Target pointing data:
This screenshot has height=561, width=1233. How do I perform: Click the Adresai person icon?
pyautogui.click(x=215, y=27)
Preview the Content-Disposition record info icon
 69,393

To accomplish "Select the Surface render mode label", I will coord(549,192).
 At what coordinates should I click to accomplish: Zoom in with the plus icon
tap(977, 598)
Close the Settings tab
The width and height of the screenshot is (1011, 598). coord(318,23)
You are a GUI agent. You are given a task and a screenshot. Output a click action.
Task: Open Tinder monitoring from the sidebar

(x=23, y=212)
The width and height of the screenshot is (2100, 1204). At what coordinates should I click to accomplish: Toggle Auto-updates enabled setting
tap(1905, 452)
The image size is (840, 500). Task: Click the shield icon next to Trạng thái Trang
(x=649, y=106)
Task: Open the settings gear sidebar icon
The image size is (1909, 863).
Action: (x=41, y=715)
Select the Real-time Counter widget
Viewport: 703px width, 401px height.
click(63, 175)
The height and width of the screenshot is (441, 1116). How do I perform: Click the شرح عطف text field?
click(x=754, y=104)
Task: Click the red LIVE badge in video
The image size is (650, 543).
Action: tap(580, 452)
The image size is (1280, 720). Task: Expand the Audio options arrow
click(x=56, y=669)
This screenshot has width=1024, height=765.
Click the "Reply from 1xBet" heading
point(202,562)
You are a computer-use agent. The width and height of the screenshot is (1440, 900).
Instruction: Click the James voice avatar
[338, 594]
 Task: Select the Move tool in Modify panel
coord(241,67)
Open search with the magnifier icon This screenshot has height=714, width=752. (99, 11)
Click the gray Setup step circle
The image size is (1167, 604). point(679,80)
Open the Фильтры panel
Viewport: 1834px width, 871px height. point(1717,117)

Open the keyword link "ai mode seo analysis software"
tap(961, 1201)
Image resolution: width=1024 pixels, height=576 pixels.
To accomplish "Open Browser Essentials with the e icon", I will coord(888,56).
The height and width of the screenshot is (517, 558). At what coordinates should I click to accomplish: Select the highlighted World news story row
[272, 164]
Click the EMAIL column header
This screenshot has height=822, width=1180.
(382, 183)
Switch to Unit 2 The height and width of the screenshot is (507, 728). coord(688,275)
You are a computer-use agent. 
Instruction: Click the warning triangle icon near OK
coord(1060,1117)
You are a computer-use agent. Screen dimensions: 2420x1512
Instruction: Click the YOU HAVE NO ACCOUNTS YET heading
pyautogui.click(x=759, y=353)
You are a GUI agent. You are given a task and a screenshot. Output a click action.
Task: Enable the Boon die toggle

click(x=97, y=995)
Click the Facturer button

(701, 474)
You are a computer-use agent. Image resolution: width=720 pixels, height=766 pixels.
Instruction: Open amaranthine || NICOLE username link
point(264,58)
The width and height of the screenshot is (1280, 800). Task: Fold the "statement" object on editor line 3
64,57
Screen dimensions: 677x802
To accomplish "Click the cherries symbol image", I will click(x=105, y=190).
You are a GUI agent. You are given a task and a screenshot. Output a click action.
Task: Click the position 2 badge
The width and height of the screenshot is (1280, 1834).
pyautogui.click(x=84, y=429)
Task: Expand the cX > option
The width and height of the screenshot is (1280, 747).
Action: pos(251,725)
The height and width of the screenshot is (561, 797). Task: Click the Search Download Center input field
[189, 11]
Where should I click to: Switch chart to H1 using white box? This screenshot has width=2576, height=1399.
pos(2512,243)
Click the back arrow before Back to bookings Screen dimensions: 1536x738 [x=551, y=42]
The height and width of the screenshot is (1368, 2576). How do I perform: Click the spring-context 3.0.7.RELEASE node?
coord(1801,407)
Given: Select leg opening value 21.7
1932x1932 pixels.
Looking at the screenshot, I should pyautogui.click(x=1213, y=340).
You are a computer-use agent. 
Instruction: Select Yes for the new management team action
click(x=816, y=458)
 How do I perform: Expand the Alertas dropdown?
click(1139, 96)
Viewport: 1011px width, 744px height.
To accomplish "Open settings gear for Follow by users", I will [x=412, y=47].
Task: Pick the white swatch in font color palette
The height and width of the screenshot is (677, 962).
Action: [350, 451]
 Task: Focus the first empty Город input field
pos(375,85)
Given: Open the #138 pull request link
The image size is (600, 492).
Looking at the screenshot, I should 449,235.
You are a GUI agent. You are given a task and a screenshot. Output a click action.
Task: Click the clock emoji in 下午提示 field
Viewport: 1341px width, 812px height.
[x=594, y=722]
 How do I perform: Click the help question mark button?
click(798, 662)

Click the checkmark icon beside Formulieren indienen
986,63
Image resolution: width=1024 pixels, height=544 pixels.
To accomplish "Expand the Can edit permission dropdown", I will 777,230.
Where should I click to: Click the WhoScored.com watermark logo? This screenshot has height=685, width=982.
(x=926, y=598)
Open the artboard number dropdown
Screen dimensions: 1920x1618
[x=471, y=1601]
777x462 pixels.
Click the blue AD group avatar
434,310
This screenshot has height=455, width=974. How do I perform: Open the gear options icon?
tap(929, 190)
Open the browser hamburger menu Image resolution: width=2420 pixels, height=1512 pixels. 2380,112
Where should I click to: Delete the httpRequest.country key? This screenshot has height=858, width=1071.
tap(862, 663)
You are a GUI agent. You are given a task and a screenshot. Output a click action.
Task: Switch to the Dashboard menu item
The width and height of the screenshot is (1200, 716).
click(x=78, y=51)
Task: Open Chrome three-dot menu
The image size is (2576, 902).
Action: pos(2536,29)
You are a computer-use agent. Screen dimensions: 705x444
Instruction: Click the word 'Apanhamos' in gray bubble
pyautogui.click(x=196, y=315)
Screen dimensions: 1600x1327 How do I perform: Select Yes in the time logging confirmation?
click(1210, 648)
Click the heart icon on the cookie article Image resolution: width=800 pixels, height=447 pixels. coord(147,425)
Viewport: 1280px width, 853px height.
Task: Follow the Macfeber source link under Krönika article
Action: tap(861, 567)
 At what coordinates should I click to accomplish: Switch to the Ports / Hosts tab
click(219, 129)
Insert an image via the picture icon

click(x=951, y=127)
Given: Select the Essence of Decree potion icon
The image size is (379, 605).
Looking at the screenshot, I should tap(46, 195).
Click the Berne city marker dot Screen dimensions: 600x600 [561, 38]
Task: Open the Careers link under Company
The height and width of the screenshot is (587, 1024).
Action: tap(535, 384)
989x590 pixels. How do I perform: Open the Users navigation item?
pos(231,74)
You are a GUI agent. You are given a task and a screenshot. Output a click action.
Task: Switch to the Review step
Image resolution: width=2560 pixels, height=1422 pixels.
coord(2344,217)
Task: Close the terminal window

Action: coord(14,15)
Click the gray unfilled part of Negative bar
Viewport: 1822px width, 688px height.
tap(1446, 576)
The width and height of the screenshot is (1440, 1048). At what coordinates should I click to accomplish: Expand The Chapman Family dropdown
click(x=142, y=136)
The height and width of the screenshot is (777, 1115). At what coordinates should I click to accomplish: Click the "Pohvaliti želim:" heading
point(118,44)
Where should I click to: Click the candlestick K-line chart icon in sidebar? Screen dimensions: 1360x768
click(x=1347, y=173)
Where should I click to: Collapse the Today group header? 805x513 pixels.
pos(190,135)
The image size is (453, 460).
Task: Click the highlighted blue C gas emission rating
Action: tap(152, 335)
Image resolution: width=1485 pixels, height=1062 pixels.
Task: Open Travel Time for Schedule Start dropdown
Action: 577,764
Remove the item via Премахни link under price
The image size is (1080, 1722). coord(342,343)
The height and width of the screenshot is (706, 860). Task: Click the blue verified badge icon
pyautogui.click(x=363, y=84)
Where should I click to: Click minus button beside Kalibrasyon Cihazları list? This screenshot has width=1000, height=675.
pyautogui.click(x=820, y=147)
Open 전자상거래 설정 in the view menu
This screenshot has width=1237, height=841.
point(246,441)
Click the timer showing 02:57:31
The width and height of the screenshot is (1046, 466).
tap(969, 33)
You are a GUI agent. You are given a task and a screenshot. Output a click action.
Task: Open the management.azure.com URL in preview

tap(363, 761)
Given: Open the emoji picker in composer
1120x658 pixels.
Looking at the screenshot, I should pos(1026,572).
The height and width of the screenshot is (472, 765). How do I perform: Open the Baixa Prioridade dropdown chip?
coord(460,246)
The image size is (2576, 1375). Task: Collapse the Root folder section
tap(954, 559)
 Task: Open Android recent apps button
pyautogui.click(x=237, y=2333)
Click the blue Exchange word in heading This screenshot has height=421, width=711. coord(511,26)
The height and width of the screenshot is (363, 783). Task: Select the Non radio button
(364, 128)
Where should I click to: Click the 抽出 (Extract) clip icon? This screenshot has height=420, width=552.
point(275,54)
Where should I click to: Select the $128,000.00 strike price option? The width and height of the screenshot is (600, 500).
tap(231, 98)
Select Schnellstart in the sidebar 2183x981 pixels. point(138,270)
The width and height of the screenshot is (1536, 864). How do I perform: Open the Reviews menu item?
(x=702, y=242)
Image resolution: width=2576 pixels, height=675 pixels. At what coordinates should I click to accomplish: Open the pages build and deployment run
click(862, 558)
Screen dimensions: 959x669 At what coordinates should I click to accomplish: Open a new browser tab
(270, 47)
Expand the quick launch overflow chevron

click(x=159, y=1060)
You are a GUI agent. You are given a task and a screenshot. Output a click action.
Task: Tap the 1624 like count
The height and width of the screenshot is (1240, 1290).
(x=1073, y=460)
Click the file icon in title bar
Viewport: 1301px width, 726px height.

> _WRITTEN TASK_:
Could you quote the lines of the data above, from the one containing "777x462 pixels." through the one containing "tap(862, 663)", inclusive, copying them unchanged?

> _WORKED ANSWER_:
777x462 pixels.
Click the blue AD group avatar
434,310
This screenshot has height=455, width=974. How do I perform: Open the gear options icon?
tap(929, 190)
Open the browser hamburger menu Image resolution: width=2420 pixels, height=1512 pixels. 2380,112
Where should I click to: Delete the httpRequest.country key? This screenshot has height=858, width=1071.
tap(862, 663)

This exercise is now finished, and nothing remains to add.